The survival of patients with multiple myeloma (MM) varies widely from months to years. This heterogeneity is usually related to the characteristics of the disease and the patient. The identification of the factors which influence the prognosis is very important to predict outcomes, assist in the choice of the treatment and adequately stratify the patients in clinical studies. The Durie-Salmon staging is the classification most used. Recently, the International Myeloma Working Group identified 3 risk groups. They evaluated this system in patients with standard chemotherapy vs. intensive chemotherapy (autologous transplantation) but lacked to mention the paper of interferon (Griepp P. JCO 2005). We analyzed retrospectively 274 patients treated with chemotherapy (CT) ± interferon (INF) or intensive chemotherapy (CT+ autologous transplantation), during a period of 8 year (from 1997 to 2004) and compared overall survival depending of ISS risk groups among different types of treatment. Two hundred and seventy-four patients with the diagnosis of MM within the period of 1997 to 2004 at four Mexican hospitals with available data on albumin and ß2 microglobulin were stratified according to the ISS. A total of 118 patients received chemotherapy [VAD: 104, MEL-PDN: 7, others: 7]; eighty one patients received chemotherapy plus INF as induction (n= 70) or VAD + INF in manteinance (n=11) and 75 received CT + Autologous Stem Cell Transplant (ASCT like intensive therapy) as initial therapy (No tandem transplantations were performed). The survival was estimated using the Kaplan-Meier method with differences in survival examined using the log-rank test.

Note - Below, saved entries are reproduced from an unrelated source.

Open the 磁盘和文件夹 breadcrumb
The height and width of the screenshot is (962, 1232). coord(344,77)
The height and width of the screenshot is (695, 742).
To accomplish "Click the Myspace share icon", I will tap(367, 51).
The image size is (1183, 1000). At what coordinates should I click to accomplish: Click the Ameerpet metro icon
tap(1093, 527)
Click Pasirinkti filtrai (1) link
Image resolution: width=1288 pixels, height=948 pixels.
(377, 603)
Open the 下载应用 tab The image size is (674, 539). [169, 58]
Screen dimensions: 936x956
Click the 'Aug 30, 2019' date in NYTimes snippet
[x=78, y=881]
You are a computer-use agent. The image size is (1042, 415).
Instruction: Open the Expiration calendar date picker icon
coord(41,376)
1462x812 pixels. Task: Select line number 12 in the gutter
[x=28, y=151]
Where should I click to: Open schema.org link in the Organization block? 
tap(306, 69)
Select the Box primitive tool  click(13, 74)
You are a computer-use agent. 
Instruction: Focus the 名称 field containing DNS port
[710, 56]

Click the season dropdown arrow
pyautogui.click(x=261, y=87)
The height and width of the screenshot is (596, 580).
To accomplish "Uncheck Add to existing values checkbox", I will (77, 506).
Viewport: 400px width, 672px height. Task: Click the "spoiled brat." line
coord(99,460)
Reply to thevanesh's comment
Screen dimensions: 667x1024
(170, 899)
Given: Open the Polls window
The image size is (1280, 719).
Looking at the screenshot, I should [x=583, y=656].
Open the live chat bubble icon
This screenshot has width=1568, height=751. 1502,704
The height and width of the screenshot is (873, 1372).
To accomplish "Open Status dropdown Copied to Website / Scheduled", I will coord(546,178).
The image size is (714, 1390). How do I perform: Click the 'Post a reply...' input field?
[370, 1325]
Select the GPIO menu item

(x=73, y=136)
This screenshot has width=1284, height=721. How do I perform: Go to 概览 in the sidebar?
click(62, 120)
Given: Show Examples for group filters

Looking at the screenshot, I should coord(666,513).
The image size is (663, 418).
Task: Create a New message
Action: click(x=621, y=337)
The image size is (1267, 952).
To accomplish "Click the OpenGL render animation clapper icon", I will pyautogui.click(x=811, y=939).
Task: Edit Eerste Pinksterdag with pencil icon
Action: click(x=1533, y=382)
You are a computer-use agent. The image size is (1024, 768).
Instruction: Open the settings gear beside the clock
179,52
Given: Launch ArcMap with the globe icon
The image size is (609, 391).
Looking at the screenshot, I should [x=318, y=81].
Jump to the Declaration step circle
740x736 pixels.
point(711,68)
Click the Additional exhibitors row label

The median age of the patients was 61 years (range: 31– 88), 53% female (n= 146) and 47% male (n=128). Type of MM was: IgG 66 % (n=180), IgA 19% (n=51), light-chains myeloma 13% (n=36), IgD 2% (n=7). Median monoclonal peak was 5.8 g/dL (range: 1.7–13). Whole group (n=274) was in stage I (n=49) with overall survival (OS) of 77.5%, in stage II (n=89) OS 64% and in stage III (n=136), 55.8% (p<0.024). When analyzed patients without INF or ASCT (n=118) the OS was for stage I 56.52%, Stage II 52.5%, Stage III 36.3% (p=0.21). The OS of patients that received INF or ASCT was for stage I 97%, stage II 73%, stage III 69% (p=0.009). The OS for INF group was for stage I 86%, stage II 64%, stage III 48% (p=0.006). When analyzed ASCT vs non-ASCT in whole series with or without INF we found that ASCT is better (90% vs. 56% vs. 46.6%, respectively; p<0.000) This new system of staging for multiple myeloma (ISS) is simple, is based on variables easy to be performed, and it makes it possible to identify different overall survival in patients who were treated with CT ± INF vs. Intensive chemotherapy. As of now, the results in our study group are clearly favorable for patients treated with intensive chemotherapy followed by patients using INF and could be possible modify OS in MM, keeping inmind that our series do not use MEL+PDN as primary treatment.